Key Highlights
- Google unveiled two additional Gemini API service tiers: Flex and Priority
- Flex provides 50% cost savings for tasks that can tolerate delayed responses
- Priority charges 75–100% premium for mission-critical, time-sensitive operations
- Batch API continues offering 50% discount with latency up to 24 hours
- Caching tier uses token-based pricing tied to storage time
On April 2, Google rolled out significant changes to its Gemini API pricing structure, introducing five separate service tiers: Standard, Flex, Priority, Batch, and Caching. This expansion provides developers with greater flexibility to optimize costs, performance, and reliability based on their specific application requirements.

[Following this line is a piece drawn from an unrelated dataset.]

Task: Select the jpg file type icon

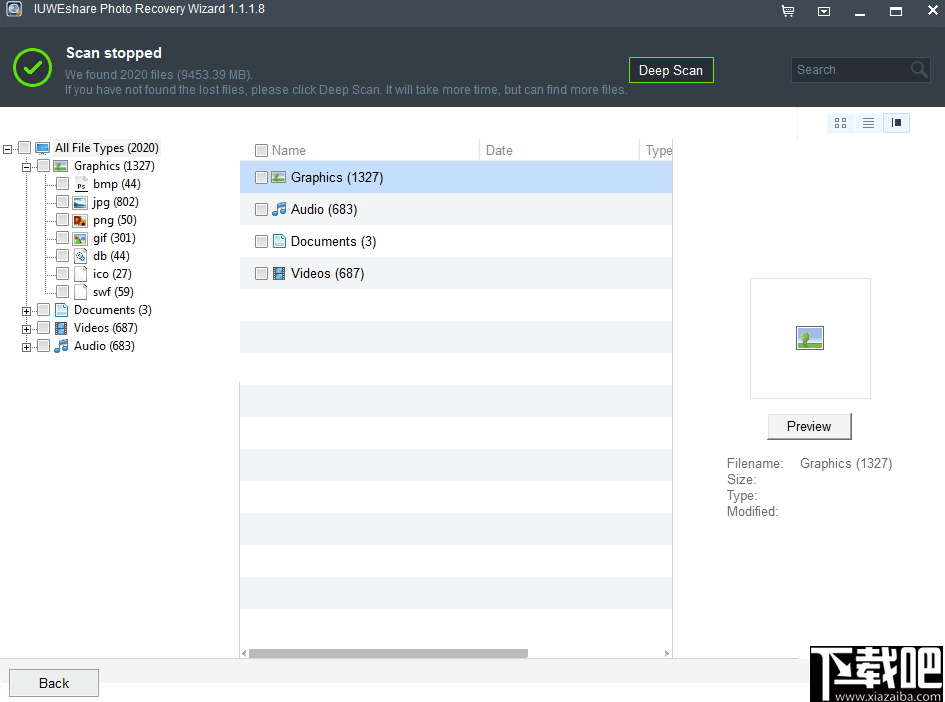Action: [x=79, y=201]
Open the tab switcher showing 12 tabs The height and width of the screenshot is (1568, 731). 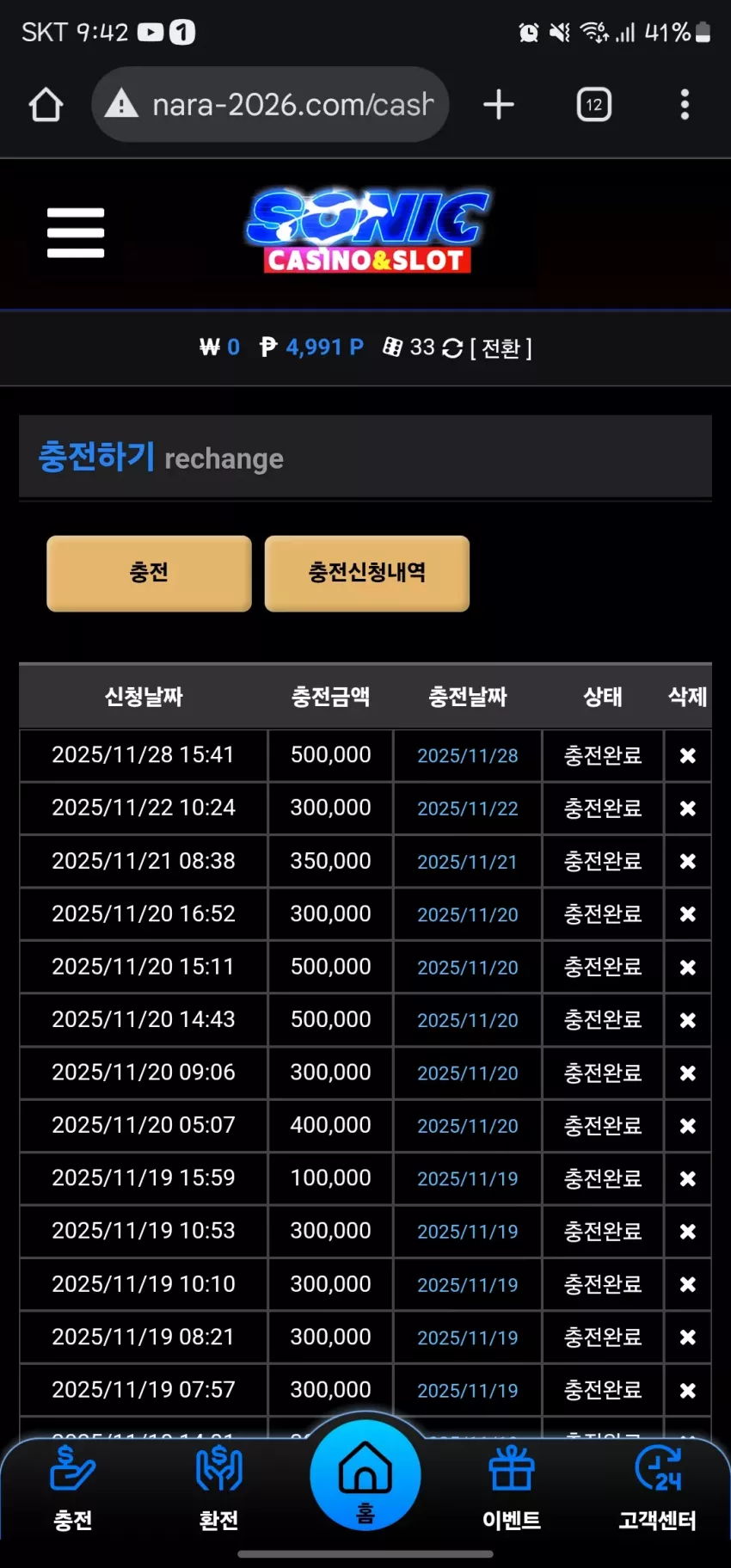click(x=594, y=105)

The newly introduced Flex tier targets background operations where immediate response isn’t critical. By leveraging unused compute resources during off-peak periods, it delivers 50% cost reduction compared to standard pricing. Response delays can vary from one minute to fifteen minutes without guaranteed delivery times. Ideal applications include customer relationship management updates, computational research tasks, and autonomous agent workflows.
What differentiates Flex from the current Batch API is its synchronous endpoint architecture. Developers avoid the complexity of file management and job status monitoring, gaining a more straightforward implementation while maintaining identical cost benefits.
On the opposite side, the Priority tier addresses high-stakes applications. With pricing 75% to 100% above standard rates, it guarantees superior reliability for time-critical business operations. Latency ranges from milliseconds to just a few seconds.
Google identifies Priority as optimal for real-time customer service chatbots, financial fraud monitoring, and automated content filtering systems. When Priority tier capacity limits are reached, excess requests gracefully downgrade to Standard tier instead of generating errors.
Complete Pricing Tier Overview
The previously available Batch API maintains its 50% discount off standard rates, accepting processing windows extending to 24 hours. It remains the best choice for large-scale offline workloads where timing isn’t a concern.
The Caching tier operates on a pricing model determined by token volume and retention period. Google recommends this option for conversational agents with extensive system prompts, recurring analysis of large video content, or searches across substantial document collections.
Both Flex and Priority tiers operate through a single service_tier parameter within API calls. Developers can switch between tiers by modifying one configuration setting, with the API response indicating which tier processed each request.
Flex tier access extends to all paid tier users for GenerateContent and Interactions API requests. Priority tier availability restricts to Tier 2 and Tier 3 paid accounts using identical endpoints.
Developer Benefits
The consolidated interface represents the most significant advancement. Previously, managing both background and interactive workloads demanded separate architectural approaches using different synchronous and asynchronous systems. The updated system handles both scenarios through uniform synchronous endpoints.
Google positioned this enhancement as part of its continued investment in AI agent development, recognizing that modern applications frequently require simultaneous handling of both low-priority background tasks and urgent interactive functions.
Gemini API product manager Lucia Loher and engineering lead Hussein Hassan Harrirou announced these changes on April 2, 2026.